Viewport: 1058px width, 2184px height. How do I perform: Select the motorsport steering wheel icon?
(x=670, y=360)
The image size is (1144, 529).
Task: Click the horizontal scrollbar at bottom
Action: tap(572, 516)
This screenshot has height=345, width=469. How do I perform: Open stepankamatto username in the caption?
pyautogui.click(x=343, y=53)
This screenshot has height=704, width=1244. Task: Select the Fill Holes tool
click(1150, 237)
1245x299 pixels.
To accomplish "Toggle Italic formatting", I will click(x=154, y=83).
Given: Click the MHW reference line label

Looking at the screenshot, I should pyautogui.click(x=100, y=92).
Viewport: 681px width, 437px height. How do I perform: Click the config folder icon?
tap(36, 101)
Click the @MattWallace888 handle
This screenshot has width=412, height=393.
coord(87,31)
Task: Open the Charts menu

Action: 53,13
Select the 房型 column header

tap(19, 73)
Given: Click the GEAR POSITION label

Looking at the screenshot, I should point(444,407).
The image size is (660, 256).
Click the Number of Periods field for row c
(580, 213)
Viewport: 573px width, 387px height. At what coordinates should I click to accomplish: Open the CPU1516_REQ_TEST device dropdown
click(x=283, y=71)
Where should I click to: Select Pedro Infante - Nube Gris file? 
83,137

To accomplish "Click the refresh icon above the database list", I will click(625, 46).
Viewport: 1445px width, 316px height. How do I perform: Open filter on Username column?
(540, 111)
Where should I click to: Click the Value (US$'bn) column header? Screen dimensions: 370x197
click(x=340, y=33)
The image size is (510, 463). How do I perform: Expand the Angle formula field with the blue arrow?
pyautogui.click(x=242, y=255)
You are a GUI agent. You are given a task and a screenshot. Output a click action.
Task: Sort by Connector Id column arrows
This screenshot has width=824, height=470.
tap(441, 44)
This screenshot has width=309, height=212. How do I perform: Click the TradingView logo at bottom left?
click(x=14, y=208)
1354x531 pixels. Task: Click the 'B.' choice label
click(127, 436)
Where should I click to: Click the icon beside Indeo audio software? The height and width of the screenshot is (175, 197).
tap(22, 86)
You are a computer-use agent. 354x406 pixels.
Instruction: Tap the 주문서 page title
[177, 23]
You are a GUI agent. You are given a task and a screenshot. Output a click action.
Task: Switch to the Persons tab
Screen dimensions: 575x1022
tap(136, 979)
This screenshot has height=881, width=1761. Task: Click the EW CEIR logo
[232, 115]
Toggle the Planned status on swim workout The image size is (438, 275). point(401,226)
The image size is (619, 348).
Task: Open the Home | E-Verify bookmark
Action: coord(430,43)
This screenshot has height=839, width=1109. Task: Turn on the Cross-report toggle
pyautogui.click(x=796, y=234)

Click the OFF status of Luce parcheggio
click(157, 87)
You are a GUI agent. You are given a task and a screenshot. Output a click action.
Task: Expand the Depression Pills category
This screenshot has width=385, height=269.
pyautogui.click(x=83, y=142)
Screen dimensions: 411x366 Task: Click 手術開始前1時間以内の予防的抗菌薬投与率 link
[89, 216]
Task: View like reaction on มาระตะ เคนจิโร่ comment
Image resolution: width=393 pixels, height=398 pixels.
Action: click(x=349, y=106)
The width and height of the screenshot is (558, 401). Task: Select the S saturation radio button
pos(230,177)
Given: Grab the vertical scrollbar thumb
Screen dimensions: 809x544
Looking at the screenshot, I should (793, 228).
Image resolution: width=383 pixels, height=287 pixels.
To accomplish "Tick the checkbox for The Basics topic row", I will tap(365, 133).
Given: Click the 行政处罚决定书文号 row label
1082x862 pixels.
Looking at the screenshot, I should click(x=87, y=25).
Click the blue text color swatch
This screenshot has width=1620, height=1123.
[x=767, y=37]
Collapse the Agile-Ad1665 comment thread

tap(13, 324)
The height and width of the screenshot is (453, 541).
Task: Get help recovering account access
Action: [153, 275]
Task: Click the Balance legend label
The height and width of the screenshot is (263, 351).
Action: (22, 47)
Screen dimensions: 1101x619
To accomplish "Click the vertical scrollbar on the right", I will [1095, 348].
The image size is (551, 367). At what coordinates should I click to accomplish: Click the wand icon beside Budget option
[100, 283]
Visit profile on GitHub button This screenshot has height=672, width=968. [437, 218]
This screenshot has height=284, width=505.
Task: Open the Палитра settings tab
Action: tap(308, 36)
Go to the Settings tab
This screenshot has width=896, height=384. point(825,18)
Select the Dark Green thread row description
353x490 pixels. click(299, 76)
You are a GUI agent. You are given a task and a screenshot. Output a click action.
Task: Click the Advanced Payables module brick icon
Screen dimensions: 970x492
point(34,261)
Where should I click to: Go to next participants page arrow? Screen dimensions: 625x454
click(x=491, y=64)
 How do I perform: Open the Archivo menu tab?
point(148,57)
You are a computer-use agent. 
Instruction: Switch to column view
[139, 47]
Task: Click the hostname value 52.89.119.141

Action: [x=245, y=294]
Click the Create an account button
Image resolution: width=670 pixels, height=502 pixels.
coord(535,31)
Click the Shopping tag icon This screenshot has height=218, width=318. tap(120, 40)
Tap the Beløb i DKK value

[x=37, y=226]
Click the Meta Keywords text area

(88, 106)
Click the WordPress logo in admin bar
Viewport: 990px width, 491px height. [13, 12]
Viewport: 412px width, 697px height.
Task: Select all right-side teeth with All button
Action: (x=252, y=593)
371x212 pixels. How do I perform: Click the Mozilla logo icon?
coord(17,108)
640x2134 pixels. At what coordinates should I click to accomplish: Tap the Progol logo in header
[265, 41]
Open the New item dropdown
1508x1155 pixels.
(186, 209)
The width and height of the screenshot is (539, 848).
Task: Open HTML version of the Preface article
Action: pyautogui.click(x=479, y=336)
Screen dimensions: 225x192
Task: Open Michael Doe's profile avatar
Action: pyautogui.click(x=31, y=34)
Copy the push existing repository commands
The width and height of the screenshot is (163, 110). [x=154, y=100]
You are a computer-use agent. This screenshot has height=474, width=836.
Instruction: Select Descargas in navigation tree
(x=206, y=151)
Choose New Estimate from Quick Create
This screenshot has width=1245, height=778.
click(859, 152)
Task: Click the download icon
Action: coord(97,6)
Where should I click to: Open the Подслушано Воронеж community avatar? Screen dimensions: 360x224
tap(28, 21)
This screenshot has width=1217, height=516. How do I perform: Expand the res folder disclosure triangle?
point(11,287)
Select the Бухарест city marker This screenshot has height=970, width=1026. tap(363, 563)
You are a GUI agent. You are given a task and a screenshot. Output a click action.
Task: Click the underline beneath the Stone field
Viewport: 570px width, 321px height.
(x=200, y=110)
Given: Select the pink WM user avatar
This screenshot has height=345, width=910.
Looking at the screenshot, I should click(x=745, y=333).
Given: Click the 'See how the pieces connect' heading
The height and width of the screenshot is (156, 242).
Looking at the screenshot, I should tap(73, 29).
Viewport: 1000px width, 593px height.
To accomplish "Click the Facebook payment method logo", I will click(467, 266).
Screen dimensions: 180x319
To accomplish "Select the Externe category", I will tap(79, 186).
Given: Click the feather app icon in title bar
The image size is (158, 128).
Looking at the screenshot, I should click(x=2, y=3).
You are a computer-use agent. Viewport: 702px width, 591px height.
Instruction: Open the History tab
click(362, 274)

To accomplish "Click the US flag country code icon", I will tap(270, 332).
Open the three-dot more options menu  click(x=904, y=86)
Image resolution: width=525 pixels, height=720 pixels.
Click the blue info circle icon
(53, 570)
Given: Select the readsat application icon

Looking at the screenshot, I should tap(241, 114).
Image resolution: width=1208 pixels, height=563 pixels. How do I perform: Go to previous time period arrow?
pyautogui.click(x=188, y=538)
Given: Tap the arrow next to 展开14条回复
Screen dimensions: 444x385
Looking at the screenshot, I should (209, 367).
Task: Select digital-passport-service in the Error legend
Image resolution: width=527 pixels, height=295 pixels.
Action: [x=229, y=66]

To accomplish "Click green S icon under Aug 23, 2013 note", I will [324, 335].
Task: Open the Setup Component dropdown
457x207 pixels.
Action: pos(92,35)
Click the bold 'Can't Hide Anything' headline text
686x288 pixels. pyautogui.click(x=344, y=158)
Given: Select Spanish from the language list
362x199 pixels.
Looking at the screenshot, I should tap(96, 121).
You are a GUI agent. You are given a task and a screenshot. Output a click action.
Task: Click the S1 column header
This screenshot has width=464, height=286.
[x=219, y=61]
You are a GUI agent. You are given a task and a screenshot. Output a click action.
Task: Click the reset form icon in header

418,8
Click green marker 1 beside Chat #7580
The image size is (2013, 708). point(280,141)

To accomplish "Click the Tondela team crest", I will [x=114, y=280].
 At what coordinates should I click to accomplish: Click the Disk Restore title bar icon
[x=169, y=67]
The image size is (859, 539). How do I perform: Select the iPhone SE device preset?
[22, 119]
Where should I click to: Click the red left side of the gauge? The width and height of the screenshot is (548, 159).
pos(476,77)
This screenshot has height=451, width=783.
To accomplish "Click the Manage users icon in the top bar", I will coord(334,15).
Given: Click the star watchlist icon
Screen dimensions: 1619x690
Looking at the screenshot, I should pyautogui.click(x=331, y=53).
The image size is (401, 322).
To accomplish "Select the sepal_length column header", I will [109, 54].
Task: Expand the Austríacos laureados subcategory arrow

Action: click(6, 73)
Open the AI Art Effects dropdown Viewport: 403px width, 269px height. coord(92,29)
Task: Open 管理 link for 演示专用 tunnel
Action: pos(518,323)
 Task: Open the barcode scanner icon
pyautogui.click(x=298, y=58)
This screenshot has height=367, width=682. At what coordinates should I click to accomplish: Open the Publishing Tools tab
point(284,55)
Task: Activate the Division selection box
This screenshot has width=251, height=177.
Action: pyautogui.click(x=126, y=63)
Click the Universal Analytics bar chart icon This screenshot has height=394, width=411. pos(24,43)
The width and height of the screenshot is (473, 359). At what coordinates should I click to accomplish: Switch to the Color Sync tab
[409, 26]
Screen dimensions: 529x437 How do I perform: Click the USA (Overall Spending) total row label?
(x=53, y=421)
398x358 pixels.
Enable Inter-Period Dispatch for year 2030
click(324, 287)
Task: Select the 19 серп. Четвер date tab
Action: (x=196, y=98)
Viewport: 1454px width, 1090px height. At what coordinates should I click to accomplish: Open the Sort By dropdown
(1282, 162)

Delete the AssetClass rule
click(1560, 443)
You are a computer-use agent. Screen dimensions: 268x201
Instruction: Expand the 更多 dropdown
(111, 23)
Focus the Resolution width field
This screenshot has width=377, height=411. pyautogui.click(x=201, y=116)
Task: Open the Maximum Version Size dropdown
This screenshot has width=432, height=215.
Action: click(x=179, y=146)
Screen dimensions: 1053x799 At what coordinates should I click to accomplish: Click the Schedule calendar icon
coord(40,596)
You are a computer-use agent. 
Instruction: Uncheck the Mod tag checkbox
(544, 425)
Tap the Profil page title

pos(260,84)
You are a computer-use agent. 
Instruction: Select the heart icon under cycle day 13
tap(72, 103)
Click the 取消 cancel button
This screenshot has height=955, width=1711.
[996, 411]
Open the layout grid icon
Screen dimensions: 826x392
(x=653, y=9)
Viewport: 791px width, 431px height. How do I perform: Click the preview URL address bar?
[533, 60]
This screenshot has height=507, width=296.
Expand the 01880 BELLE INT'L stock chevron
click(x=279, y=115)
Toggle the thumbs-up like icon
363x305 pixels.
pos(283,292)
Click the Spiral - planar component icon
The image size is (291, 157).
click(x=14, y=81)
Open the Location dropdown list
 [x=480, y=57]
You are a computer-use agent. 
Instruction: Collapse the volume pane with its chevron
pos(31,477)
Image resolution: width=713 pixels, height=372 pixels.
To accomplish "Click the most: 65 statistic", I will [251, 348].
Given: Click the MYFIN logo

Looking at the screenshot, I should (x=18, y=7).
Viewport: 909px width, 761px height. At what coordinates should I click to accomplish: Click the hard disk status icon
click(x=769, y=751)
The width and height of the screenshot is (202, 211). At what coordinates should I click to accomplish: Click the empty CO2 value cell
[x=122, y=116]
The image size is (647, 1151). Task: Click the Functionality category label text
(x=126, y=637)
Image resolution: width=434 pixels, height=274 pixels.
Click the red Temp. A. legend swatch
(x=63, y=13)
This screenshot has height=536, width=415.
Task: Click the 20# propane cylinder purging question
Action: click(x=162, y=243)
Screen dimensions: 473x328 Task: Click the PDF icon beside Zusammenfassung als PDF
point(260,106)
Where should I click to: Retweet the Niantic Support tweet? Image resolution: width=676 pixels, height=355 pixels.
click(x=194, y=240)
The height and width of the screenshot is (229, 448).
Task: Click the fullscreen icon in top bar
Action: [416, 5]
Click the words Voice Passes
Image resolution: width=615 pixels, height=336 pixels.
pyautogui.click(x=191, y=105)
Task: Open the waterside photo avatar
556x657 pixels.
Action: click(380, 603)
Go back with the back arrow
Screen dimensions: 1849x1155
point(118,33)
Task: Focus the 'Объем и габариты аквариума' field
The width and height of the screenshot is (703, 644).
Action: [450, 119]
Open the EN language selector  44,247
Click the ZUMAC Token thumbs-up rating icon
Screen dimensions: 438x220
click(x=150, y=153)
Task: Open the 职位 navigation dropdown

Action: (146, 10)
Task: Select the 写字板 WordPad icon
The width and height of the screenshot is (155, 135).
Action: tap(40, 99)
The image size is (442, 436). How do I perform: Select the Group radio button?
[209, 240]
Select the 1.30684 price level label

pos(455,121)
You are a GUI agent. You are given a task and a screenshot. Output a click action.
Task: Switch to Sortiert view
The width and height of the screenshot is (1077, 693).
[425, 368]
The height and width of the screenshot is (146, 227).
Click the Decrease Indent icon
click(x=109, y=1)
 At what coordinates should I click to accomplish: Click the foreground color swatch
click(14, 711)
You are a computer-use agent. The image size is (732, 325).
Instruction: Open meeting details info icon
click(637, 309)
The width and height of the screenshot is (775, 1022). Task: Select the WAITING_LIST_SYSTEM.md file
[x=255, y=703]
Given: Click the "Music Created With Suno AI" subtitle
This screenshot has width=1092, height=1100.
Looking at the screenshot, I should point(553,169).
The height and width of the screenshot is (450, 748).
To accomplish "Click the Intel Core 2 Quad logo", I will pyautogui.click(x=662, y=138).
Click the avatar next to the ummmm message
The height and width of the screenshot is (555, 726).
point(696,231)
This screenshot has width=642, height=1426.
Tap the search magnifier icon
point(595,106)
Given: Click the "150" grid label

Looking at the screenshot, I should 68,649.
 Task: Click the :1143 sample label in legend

■ ■ ■ ■

* [The problem]
Each line of the entries holding the string "like" should be found and copied.

* [Problem solution]
Task: View like reaction on มาระตะ เคนจิโร่ comment
Toggle the thumbs-up like icon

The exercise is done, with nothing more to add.